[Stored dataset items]
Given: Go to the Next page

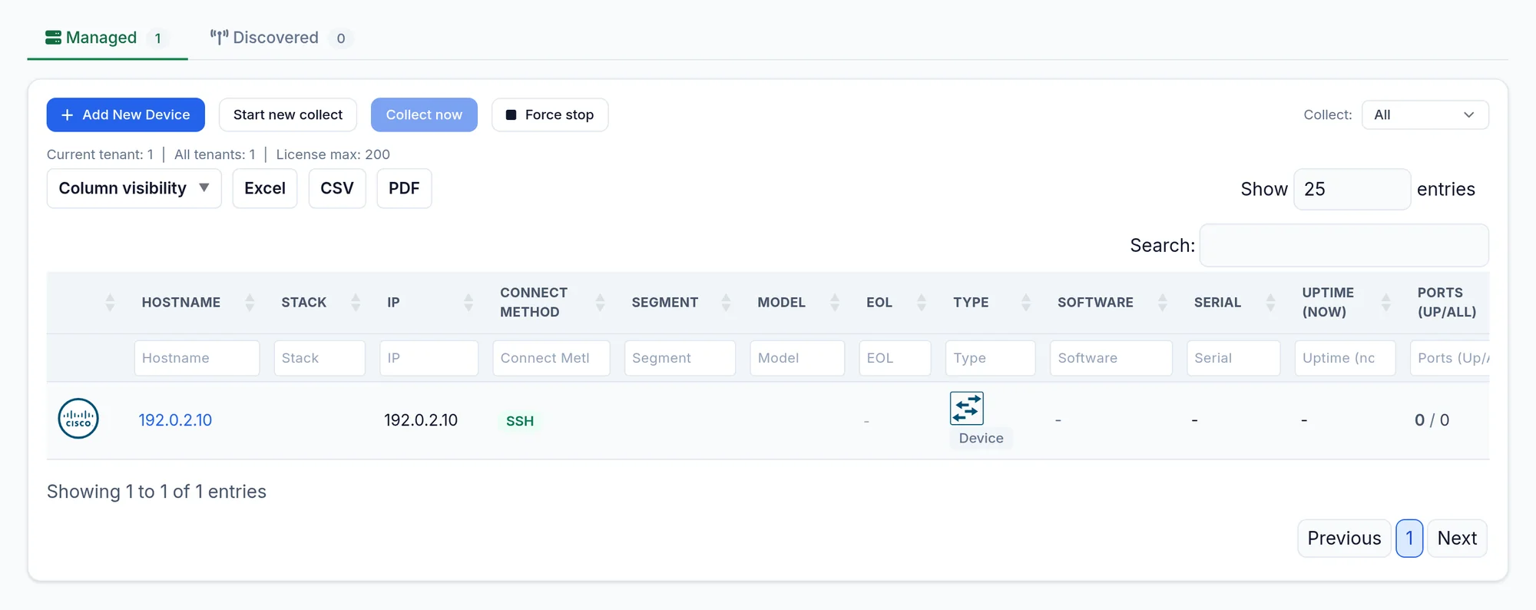Looking at the screenshot, I should (1457, 539).
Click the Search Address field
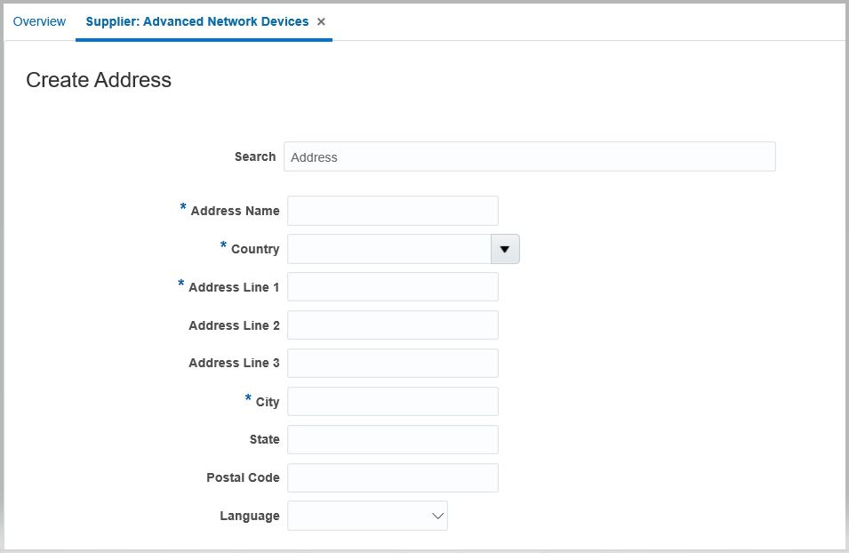Image resolution: width=849 pixels, height=553 pixels. coord(529,157)
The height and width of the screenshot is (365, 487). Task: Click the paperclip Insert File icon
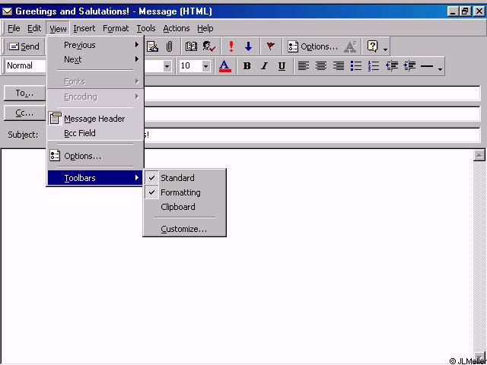tap(169, 46)
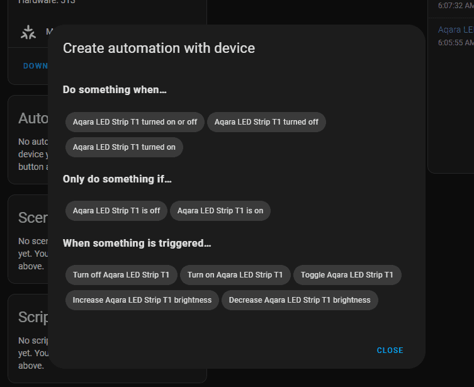Open the Aqara LE logbook entry link
474x387 pixels.
[x=454, y=30]
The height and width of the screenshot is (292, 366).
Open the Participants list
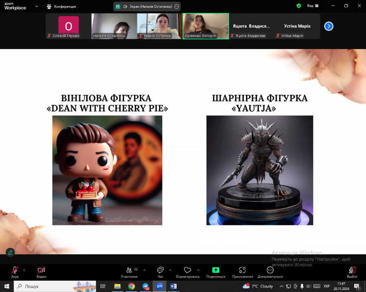(129, 272)
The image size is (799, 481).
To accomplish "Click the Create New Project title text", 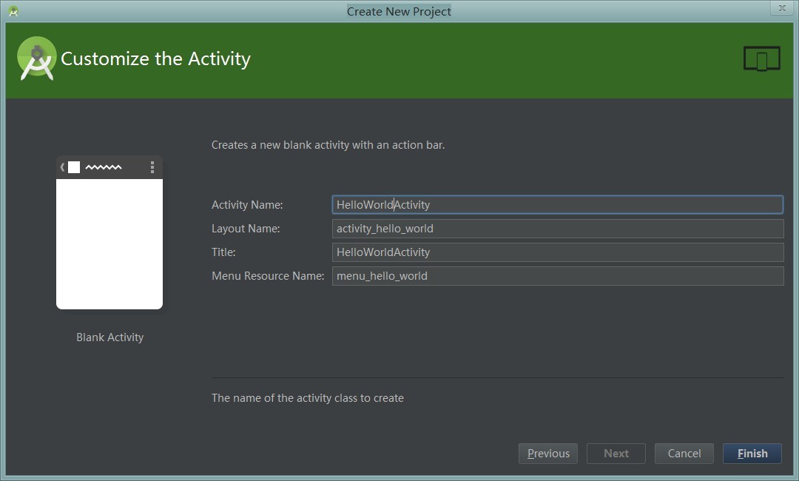I will click(399, 11).
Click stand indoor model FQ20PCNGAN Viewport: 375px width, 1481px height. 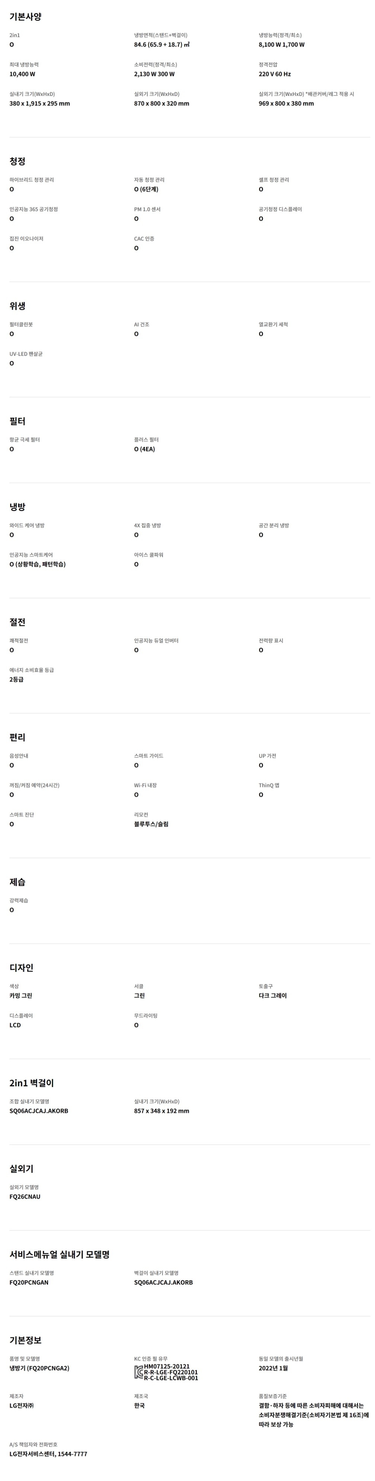click(x=29, y=1283)
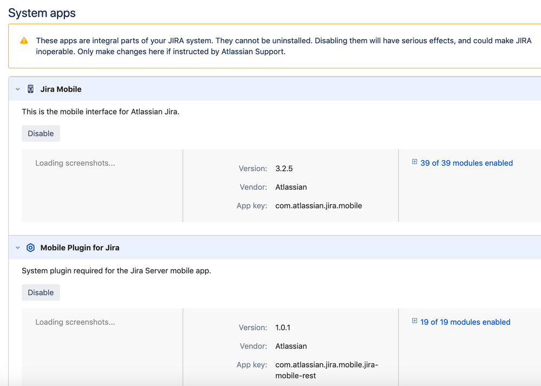The height and width of the screenshot is (386, 541).
Task: Click the Jira Mobile app icon
Action: tap(30, 88)
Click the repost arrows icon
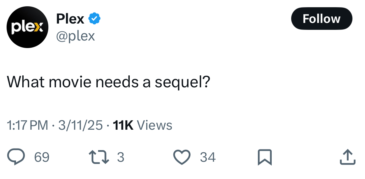This screenshot has height=179, width=365. click(x=99, y=157)
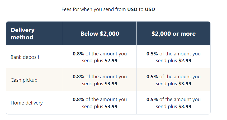The image size is (227, 120).
Task: Click Bank deposit fee for $2,000 or more
Action: point(173,57)
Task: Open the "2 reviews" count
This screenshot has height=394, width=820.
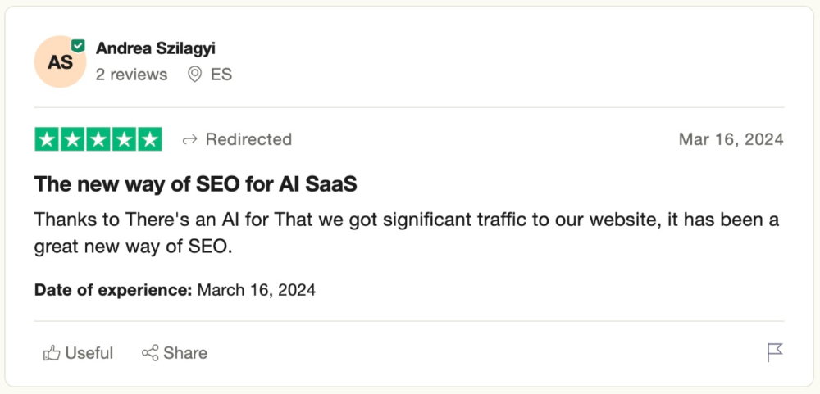Action: click(x=131, y=75)
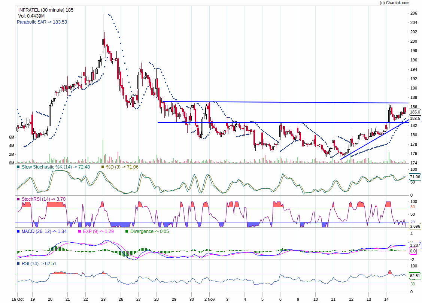This screenshot has width=422, height=303.
Task: Click the teal Slow Stochastic %K legend square
Action: (x=18, y=167)
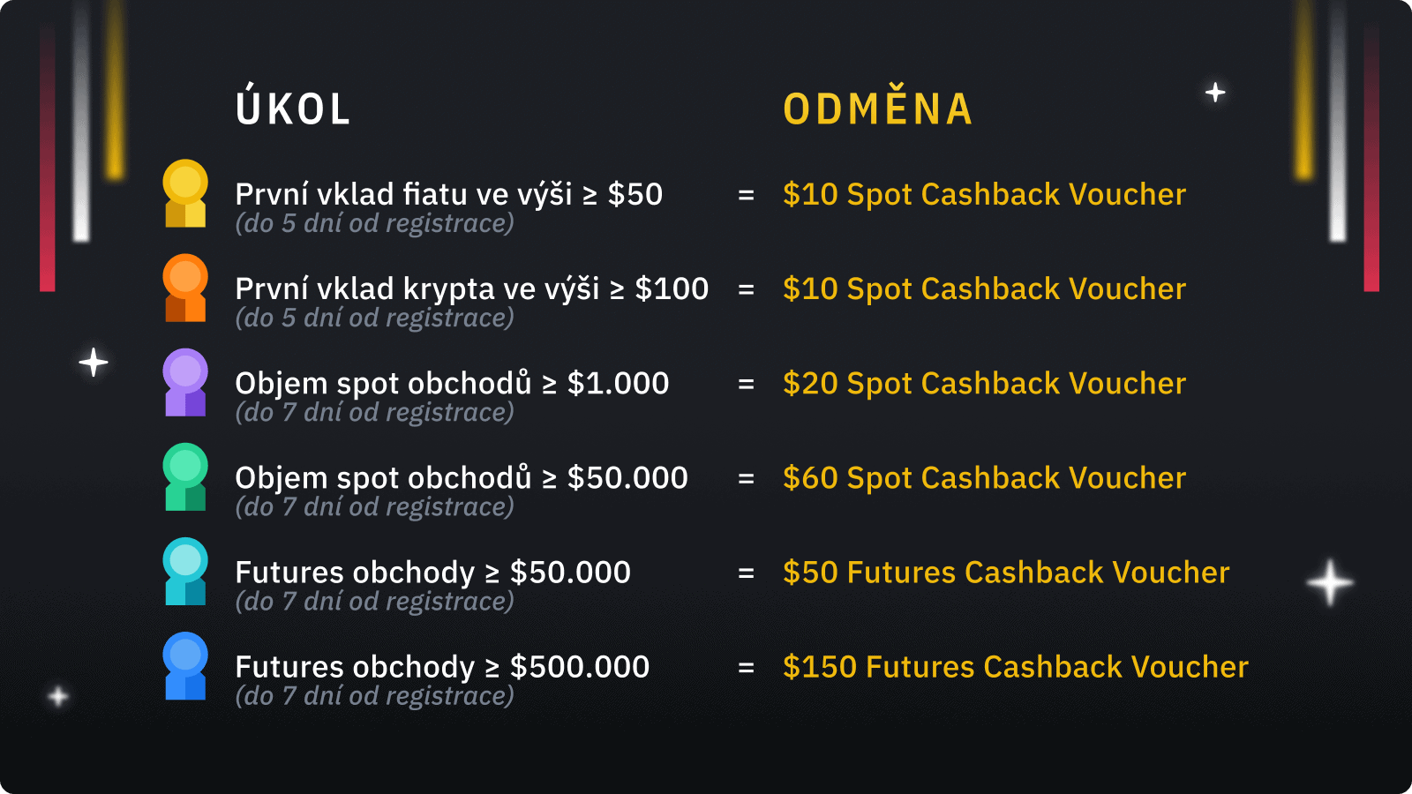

### DIRECTIONS FOR THIS TASK:
Output the span from the line with "Task: Open the" through the last line of the data, inclusive and exact, and omit every picture.

### WRITTEN RESPONSE:
Task: Open the "2 reviews" count
This screenshot has height=394, width=820.
Action: click(x=131, y=75)
This screenshot has width=422, height=303.
Task: Click the teal Slow Stochastic %K legend square
Action: (x=18, y=167)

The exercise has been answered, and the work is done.